Connecting with a team of skilled health care professionals post-treatment is a vital part of recovery. Just as important, is connecting with a team of friends and family. Your tribe should include people that you feel comfortable talking to about your eating disorder, meal plan and urges. Take time to talk to these special individuals about the type of support you need. Ask your therapist if you can schedule a designated appointment for your tribe to help them understand your recovery
process and how they can help.
Define one self-care ritual and stick to it!
Stress is inevitable and it can make recovery more difficult. But you can combat stress by taking care of yourself and incorporating self-care into your daily routine. Self-care can look different depending on the individual. Do you enjoy reading, a nice hot bath, journaling, listening to music, meditation? These types of activities can be incorporated into your routine to help manage stress.

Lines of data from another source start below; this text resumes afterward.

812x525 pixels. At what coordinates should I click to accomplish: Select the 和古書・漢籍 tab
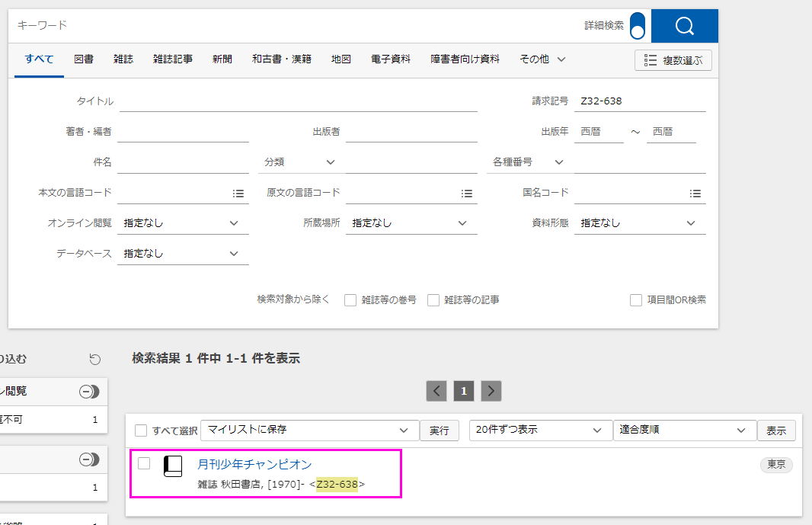pos(282,59)
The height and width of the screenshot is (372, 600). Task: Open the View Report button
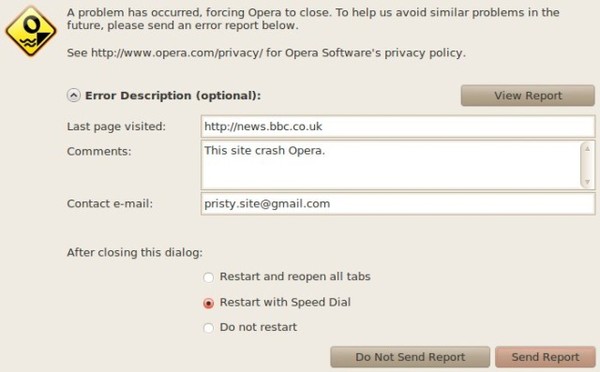(528, 95)
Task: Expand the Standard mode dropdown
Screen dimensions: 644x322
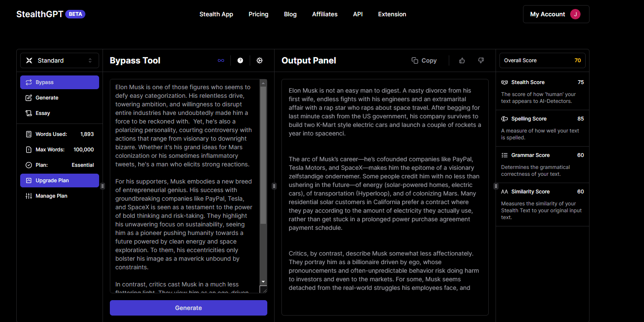Action: click(59, 60)
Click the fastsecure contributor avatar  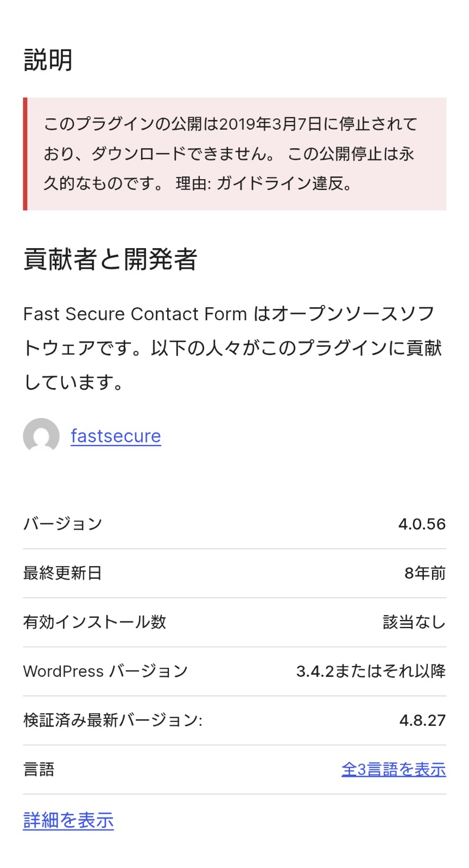pyautogui.click(x=41, y=436)
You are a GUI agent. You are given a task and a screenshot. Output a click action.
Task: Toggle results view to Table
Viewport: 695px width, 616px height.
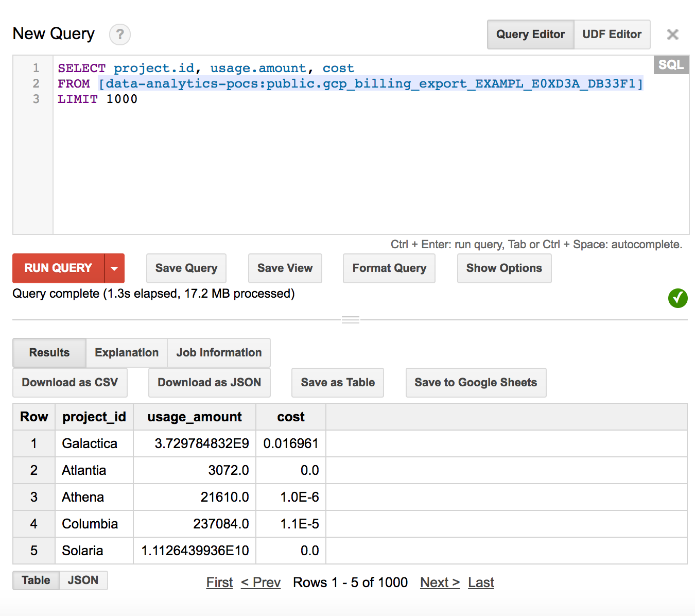pos(36,580)
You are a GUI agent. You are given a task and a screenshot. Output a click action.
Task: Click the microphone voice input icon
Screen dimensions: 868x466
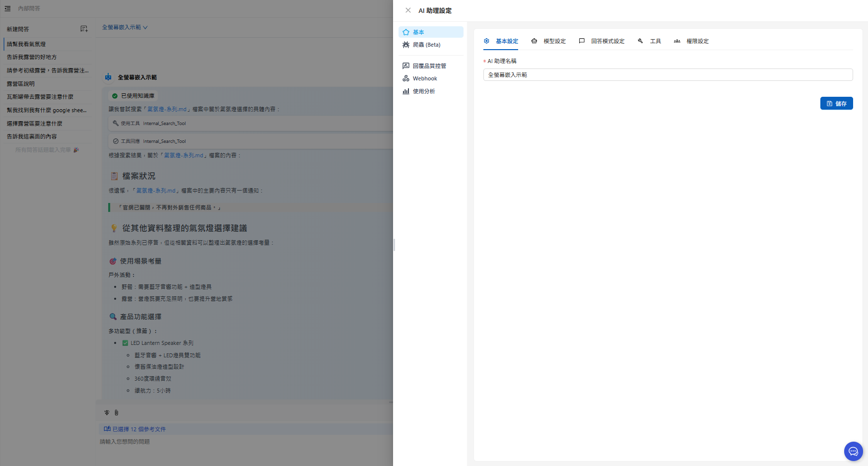coord(107,412)
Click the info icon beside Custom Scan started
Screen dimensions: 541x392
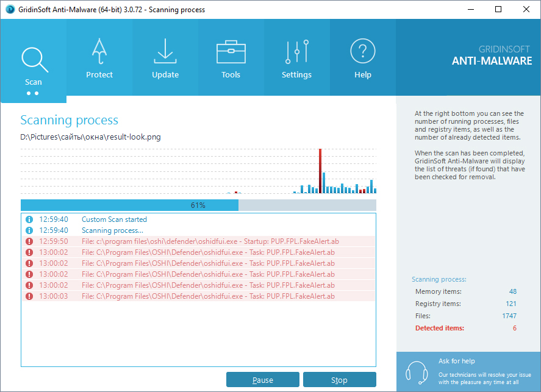(x=29, y=219)
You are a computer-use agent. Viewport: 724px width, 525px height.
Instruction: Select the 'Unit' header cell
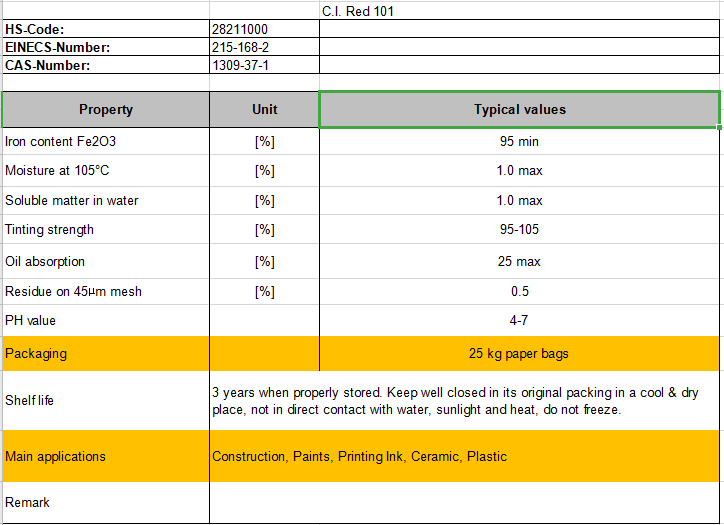click(x=264, y=110)
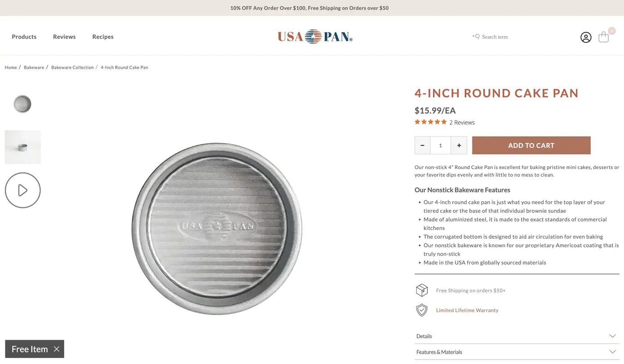Open the user account icon
The height and width of the screenshot is (364, 624).
pyautogui.click(x=585, y=37)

Know the difference between a slip and relapse.
A slip usually happens suddenly and may take you by surprise. Maybe you were having a particularly busy day and realized at 4:00 p.m. that you missed your afternoon snack. If you’re able to get right back to your planned meals and squeeze in the missed calories, consider that a slip. While a slip is still a setback, it’s much more minor than relapse. Relapse is when a slip turns into consistent eating disorder behaviors. To prevent this from happening, acknowledge a slip if it occurs. Call someone in your tribe or your therapist, if you are able to, so that they can help prevent guilt and shame that you may feel from your slip. These feelings will only exacerbate the problem. Focus on the progress you have made and brainstorm
solutions to prevent a future slip.
Make your own stoplight list.
How will you know when you are falling back into old eating disordered habits? By creating a personalized red, yellow and green flag list with the help of your therapist, you will have a written set of guidelines which will help you to recognize when you need to reach out for assistance. Look specifically at your own personal relapse cues and recovery behaviors and create a comprehensive list. Being sure to identify high-risk indicators that you are doing poorly (red flags), warning signs that you are slipping back into old habits (yellow flags), and signs that you are living a recovered lifestyle (green flags) is integral to keeping on track. Be sure to include both physical and emotional indicators of each.